The dataset used is available for download here.
Following are the steps taken to undesrtand the demographics of the region.
We will first load the required packages using the below code chunk
packages = c('tidyverse','ggdist','gghalves','ggthemes','hrbrthemes','ggridges','patchwork')
for(p in packages){
if(!require(p, character.only = T)){
install.packages(p)
}
library(p, character.only = T)
}
The code chunk below imports Participants.csv from the data
folder by using read_csv()
function of readr
package into R and save it as a tibble dataframe called
participants_data.
participants_data <- read_csv("data/Participants.csv")
Lets take a look at the data. Brief glance at the columns available in the Participants data shows that it contains household size, age, education level, have kids and joviality. All these are useful attributes to understand the demographics of a region. Let us look at each of these attributes individually to analyse their usefulness further.
head(participants_data,10,7)
# A tibble: 10 x 7
participantId householdSize haveKids age educationLevel
<dbl> <dbl> <lgl> <dbl> <chr>
1 0 3 TRUE 36 HighSchoolOrCollege
2 1 3 TRUE 25 HighSchoolOrCollege
3 2 3 TRUE 35 HighSchoolOrCollege
4 3 3 TRUE 21 HighSchoolOrCollege
5 4 3 TRUE 43 Bachelors
6 5 3 TRUE 32 HighSchoolOrCollege
7 6 3 TRUE 26 HighSchoolOrCollege
8 7 3 TRUE 27 Bachelors
9 8 3 TRUE 20 Bachelors
10 9 3 TRUE 35 Bachelors
# ... with 2 more variables: interestGroup <chr>, joviality <dbl>
The code chunk below creates a histogram of age by using geom_histogram() of ggplot2.From the visualization we can see that the age of the participants ranges from 15 to 60 approximately.

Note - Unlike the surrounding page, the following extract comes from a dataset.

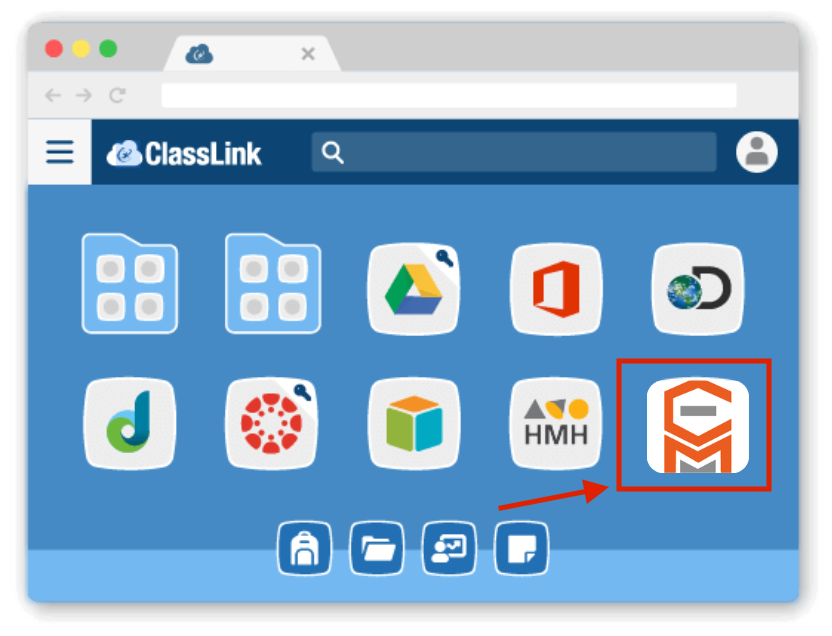Image resolution: width=832 pixels, height=636 pixels.
Task: Launch the Canvas app with red circle logo
Action: [271, 424]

ggplot(data=participants_data,
aes(x = age)) +
geom_histogram(bins=20,
color = "grey25",
fill = "grey90")+
ggtitle("Distribution of Age")+
ylab("No. of Participants") +
theme_ipsum(grid ="Y")
To get the definite minimum and maximum age values, let us use a boxplot.
ggplot(data = participants_data,
aes(y = "", x = age)) +
geom_boxplot() +
stat_summary(geom = "point",
fun = mean,
colour = "red",
size = 4) +
ylab("")
From the boxplot, it is clear that the dataset contains participants in the range 10 to 60 which is understandably the desired range to consider for city planning. This means that we do not get an idea about the proportion of kids below the age of 10 and senior residents above the age of 60 from this dataset.
The mean and median of the data also coincide indicating that the Participants in the age range 10-60 are symmetrically distributed.
Let us further update the age histogram to show the median and mean and use it as the final visualization for age demographic.
p1 <- ggplot(data=participants_data,
aes(x = age)) +
geom_histogram(bins=20,
color = "grey25",
fill = "light blue")+
ggtitle("Distribution of Age")+
ylab("No. of\nParticipants") +
theme_ipsum(axis_title_size = 12,
grid ="Y") +
theme(axis.title.y = element_text(angle=0))+
geom_vline(aes(xintercept=mean(age,na.rm=T)),
color="red",
linetype="dashed",
size=1) +
geom_vline(aes(xintercept=median(age,na.rm=T)),
color="grey30",
linetype="dashed",
size=1)+
geom_text((aes(x= mean(age,na.rm=T)+1,
label="mean",
y = 75,
angle =90)),
color= "red")+
geom_text((aes(x= median(age,na.rm=T)-1,
label="median",
y = 75,
angle =90)),
color = "grey30")
print(p1)
Let us look at the education level of participants using a bar graph. The code chunk below generates a bar graph of the education levels of the participants.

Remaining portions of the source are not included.